Tiny Triangles Crochet Rug Pattern


  • 4 Skeins of Caron Cotton Cakes in White (or main color)
  • 1 Skein of Caron Cotton Cakes in Blue Hawaii 
    • I split this cake into three contrast colors (blue, grey, and turquoise) by cutting and winding each color into its own ball so I could control the striping.
  • Size G 4 mm crochet hook
  • Tapestry Needle
  • Scissors
  • Stitch Markers (optional) 



37″ x 60″ after blocking


  • ch – chain
  • st(s) – stitch(es)
  • fhdc – foundation half double crochet
  • hdc – half double crochet (all regular hdc in pattern are worked in main color)
  • cc – contrast color
  • cchdc – contrast color half double crochet (see special stitches)


  • Contrast Color Half Double Crochet (cchdc): yarn over (yo) with the contrast color and insert into the stitch, yo with the contrast color again and pull up a loop. YO with the main color and pull through all three loops on the hook. 

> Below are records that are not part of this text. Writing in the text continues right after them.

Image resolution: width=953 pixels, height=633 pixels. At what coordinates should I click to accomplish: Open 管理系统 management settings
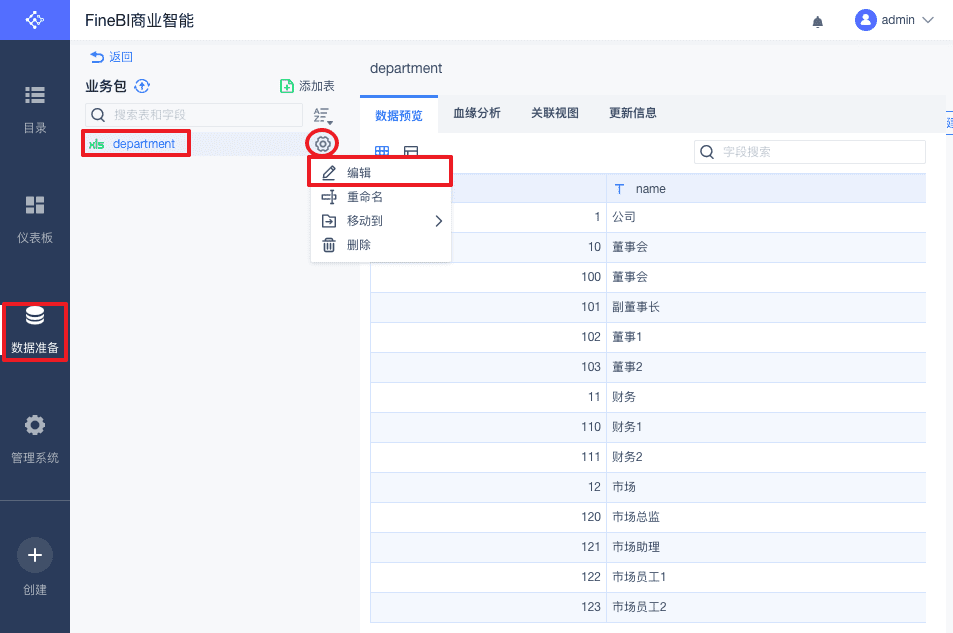[x=35, y=438]
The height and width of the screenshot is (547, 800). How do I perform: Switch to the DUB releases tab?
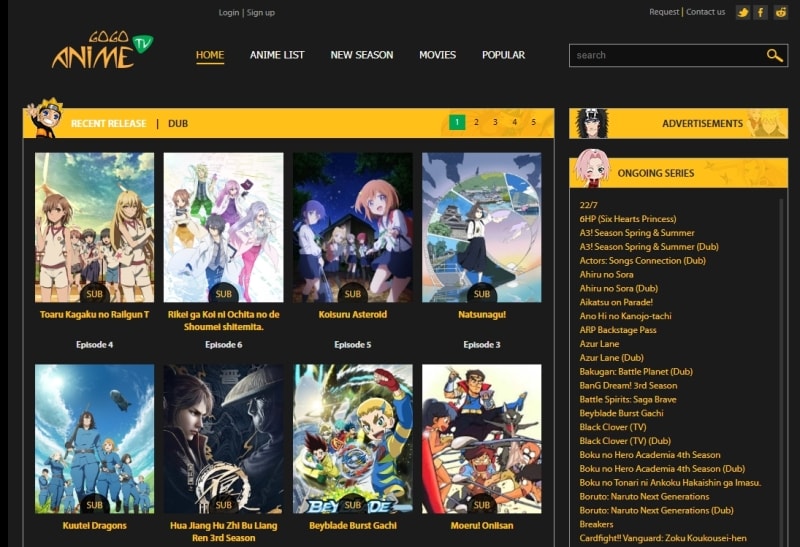coord(178,124)
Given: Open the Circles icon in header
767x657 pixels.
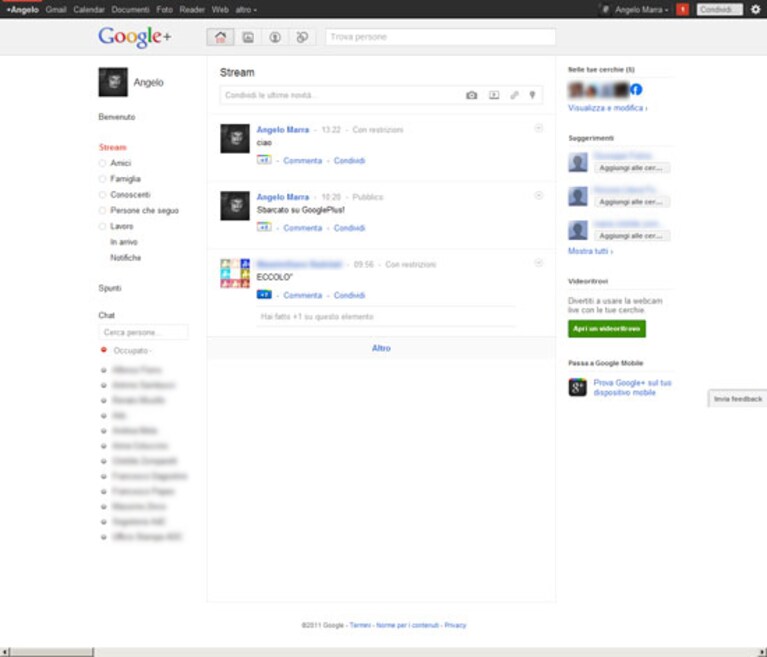Looking at the screenshot, I should (302, 37).
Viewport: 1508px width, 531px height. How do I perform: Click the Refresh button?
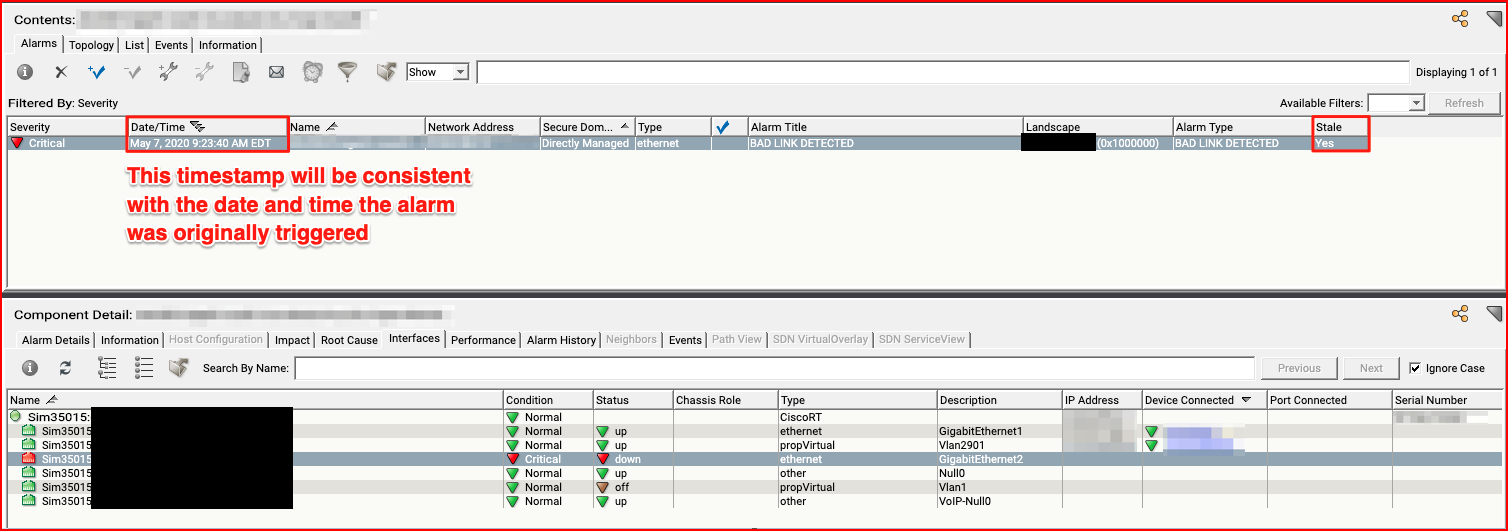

  • ch 2 does not count as a stitch.
  • The triangles are created by placing cchdc along the even (front-side) rows. The contrast color is carried along across the back of the work (tapestry crochet). You will crochet over the contrast color strand when not in use to lock it in place. 
  • It can be tricky at first to keep the tension even with the contrast color. I recommend working the stitch as normal without worrying too much about the tension and then giving the contrast color a gentle tug each time you pick it up to complete a cchdc to ensure it is laying flat along the back of the work and is even in the previous cchdc.
  • I like to lay my contrast color along the back of the work starting with the second stitch of each even-numbered row (when the right side is facing you). This makes it a lot easier to work the first cchdc (vs. trying to add it in while working that stitch).
  • I carry the contrast color across until I reach the second to last stitch of each row; then I drop it and cut the cc yarn. This prevents the cc from showing on the sides of the work when the ends are woven in. 
  • It is important not to get your main color and contrast color yarns tangled. I like to keep one on the left (main color) and one on the right (cc) and only pick up the cc from behind the main color. 
  • I chose to cut and wind each color of my cake into a ball so that I could control the striping on the blanket, but I think it would also look really cool if it the cake was used as is and the rug had sporadic color changes! 
    • If you would like to follow the exact striping I used for this pattern, I did:
      • Two rows of blue
      • Two rows of grey
      • Two rows of turquoise
      • Two rows of grey
      • and then repeated and ended with two rows of blue.
  • I had quite a bit of yarn from my contrast color skein left over at the end (including the white portion of the Blue Hawaii cake that I didn’t use). This could be used to add fringe to the rug or to create soap savers, which are great stash busters! 
  • If you would like to adjust the size of this rug, it is worked over a multiple of 4+1 stitches.
    • Or 4+3 chains if you are not using a foundation stitch row.

Tiny Triangles Crochet Rug 

Row 1: fhdc 153, ch 2, turn.

(or, ch 155, hdc in the third chain from hook and in each st across. ch 2, turn.)

Row 2: hdc 2, cchdc 1, *hdc 3, cchdc 1, repeat from * until there are two sts left. hdc 2, ch 2 turn. cut your cc, leaving a tail to weave in. 

Row 3: hdc in each st across, ch 2, turn.

Row 4: hdc 4, cchdc 1, *hdc 3, cchdc 1, repeat from * until there are four sts left. hdc 4, ch 2, turn. cut your cc, leaving a tail to weave in.

Row 5: hdc in each st across, ch 2, turn.

and that’s it! Repeat rows 2-5 until your work reaches 5’ or your desired length. Bind off and weave in the (many) ends!

I highly recommend blocking this rug to ensure it lays flat and to get the maximize size! I steam blocked mine and let it sit for 24 hours before laying it out on the floor!